* **OBJECTIVE**
From the items below, pick out every line containing the string "pyautogui" and copy each one.

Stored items
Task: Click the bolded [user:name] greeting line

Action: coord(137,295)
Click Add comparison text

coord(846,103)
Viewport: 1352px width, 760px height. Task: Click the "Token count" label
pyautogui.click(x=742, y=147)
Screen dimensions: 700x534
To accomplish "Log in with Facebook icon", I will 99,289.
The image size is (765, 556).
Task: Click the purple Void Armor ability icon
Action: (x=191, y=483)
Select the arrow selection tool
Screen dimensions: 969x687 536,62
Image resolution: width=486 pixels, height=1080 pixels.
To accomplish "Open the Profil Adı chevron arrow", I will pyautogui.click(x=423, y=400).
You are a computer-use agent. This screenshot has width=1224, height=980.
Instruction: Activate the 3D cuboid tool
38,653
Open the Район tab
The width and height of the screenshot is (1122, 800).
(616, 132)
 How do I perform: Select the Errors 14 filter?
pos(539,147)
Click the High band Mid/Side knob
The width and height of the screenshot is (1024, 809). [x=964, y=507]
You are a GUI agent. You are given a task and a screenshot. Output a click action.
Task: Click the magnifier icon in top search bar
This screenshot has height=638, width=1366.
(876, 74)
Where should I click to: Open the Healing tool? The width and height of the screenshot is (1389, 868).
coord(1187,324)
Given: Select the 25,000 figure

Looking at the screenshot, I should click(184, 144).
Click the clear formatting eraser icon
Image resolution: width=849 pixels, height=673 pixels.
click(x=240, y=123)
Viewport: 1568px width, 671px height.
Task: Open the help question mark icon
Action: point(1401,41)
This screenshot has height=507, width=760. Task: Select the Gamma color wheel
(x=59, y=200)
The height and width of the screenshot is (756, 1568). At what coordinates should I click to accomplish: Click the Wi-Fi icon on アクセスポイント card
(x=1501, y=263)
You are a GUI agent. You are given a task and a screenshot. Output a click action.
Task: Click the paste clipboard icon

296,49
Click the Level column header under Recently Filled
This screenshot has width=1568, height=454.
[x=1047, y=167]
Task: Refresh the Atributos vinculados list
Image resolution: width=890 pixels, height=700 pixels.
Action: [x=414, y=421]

* **OUTPUT FOR THIS TASK**
pyautogui.click(x=742, y=147)
To accomplish "Open the Profil Adı chevron arrow", I will pyautogui.click(x=423, y=400).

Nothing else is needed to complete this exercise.